Ask Wellington: Were You Always Named Wellington P. Wildcat?

Believe it or not, your old pal Wellington once went by a completely different name—Tuffy. However, my name wasn’t changed because I was embarrassed by it or entered a witness protection program. Rather, my name changed following a vote of the students to change it.

I became Central’s official mascot in about 1926, after the school decided to scrap its previous sports team name, the Normalites, for something more fierce-sounding: the Wildcats. The Normalite name had originated because CWU’s original name was the Washington State Normal School.

In the early years, I often was depicted as a scary cat figure with pointy teeth and dark eyes. In the 1930s and 40s, I was given a freshman beanie embroidered with the school’s initials.

In 1951, a local business, the Wildcat Inn, acquired a living wildcat, a lynx, and named him Tuffy. He lived at the inn and was taken out in a cage to be displayed at Central home football games.

An advertisement that year in the school newspaper, The Campus Crier, for the Wildcat Inn’s grand opening (it had previously been known as the College Inn) noted, “Visit the home of Tuffy and if you don’t have a good time, you have the privilege of getting Tuffy!”

An ad the following year even boasted, “Tuffy offers a million-dollar cup of coffee for only a dime.”

In the summer of 1952, however, the Wildcat Inn experienced a fire that, according to the 1953 Hyakem, the school’s yearbook, burned it “nearly to the ground, leaving only a charred outer structure to reminds students of the hang-out it once was.”

In the aftermath, Tuffy was given to Central students, who continued to bring him to sporting events. It was said that when Tuffy was at a game, Central always won.

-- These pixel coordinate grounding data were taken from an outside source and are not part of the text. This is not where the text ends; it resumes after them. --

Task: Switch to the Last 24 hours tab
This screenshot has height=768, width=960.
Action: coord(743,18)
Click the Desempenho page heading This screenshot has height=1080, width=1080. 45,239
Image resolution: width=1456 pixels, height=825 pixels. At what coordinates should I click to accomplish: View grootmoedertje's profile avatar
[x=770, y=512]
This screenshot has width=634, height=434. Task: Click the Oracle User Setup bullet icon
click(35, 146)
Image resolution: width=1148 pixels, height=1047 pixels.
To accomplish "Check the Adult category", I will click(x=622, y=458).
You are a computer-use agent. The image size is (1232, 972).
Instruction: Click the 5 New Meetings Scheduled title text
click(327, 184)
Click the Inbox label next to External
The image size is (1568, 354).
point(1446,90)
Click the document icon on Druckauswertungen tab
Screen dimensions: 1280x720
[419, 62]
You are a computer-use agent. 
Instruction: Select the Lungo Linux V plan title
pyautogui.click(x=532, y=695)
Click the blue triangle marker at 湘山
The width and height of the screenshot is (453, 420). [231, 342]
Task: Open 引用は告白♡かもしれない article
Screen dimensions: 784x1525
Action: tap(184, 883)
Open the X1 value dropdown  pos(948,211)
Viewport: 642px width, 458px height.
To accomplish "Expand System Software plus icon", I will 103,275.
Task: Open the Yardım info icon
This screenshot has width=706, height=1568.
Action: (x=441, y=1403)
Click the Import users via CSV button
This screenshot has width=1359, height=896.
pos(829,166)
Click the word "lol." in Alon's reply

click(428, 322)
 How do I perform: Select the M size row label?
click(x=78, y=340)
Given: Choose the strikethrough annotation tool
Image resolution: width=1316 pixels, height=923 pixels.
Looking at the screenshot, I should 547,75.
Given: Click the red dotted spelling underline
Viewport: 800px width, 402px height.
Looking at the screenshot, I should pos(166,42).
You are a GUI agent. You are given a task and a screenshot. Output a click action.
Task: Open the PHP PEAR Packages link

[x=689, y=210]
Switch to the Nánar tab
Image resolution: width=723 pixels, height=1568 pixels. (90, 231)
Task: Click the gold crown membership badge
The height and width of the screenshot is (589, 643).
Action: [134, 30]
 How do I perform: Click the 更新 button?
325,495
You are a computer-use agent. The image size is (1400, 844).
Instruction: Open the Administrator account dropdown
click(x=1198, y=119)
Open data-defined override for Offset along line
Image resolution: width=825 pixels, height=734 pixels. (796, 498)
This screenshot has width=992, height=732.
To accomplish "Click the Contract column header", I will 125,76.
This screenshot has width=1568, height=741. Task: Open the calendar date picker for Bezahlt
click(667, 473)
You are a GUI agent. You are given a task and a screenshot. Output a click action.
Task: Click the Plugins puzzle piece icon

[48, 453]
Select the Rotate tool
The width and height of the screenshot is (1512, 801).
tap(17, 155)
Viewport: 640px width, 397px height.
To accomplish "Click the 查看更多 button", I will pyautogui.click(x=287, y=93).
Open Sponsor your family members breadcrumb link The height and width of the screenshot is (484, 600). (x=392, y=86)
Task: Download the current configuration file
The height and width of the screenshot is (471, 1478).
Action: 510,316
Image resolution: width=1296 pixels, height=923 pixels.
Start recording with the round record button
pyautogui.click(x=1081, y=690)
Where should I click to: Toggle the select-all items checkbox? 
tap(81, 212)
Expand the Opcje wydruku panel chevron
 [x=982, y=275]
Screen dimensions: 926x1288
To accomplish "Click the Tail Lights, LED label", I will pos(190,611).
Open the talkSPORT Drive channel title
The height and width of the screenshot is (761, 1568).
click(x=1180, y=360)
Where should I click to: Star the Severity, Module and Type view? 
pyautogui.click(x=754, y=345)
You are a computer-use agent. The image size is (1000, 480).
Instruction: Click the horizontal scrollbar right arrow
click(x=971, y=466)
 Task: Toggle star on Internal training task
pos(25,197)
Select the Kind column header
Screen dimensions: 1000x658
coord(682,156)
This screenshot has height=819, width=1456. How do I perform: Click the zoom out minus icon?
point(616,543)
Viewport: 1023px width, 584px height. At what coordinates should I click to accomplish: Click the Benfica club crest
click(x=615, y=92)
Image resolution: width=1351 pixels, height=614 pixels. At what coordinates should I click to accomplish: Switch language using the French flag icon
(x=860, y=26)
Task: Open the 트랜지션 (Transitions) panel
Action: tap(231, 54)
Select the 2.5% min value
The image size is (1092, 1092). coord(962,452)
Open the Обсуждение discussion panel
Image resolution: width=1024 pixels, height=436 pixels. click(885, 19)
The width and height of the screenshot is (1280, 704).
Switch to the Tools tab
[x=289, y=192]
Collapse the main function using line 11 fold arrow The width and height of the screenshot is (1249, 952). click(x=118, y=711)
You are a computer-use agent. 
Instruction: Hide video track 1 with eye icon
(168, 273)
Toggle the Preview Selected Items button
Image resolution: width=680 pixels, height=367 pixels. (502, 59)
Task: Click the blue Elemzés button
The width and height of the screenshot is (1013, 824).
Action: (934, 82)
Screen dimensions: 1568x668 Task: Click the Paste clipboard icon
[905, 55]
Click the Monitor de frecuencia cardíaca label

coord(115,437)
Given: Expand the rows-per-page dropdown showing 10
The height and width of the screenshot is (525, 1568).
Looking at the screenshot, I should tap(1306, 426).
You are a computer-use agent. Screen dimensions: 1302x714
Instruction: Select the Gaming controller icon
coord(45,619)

On the morning of October 17, 1952, just before Central’s first home football game, the padlock appeared to have been twisted off Tuffy’s cage and he escaped. Following a cat-hunt, which included a news bulletin read over the local radio station (KXLE), Mrs. Leonard Burrage III was alerted to Tuffy’s presence near her home at 309 East 10th Avenue by her barking dog. My feline counterpart was discovered curled up in her shrubs.

Tuffy was guided back into his cage and, according to news reports, “returned to the campus in time to make his appearance at the first Central home game of the season.”

Not surprisingly, the students soon realized that having a wildcat as a living mascot was probably not the best idea and that Tuffy was given to Seattle’s Woodland Park Zoo, where he lived out the remainder of his days.

I finally became formally known as Wellington P. Wildcat in 1981, when the Wildcat Shop conducted a contest to provide me with a proper name. The winner of a $50 gift certificate was student Med Chadwick.

So, now you know the rest of the story.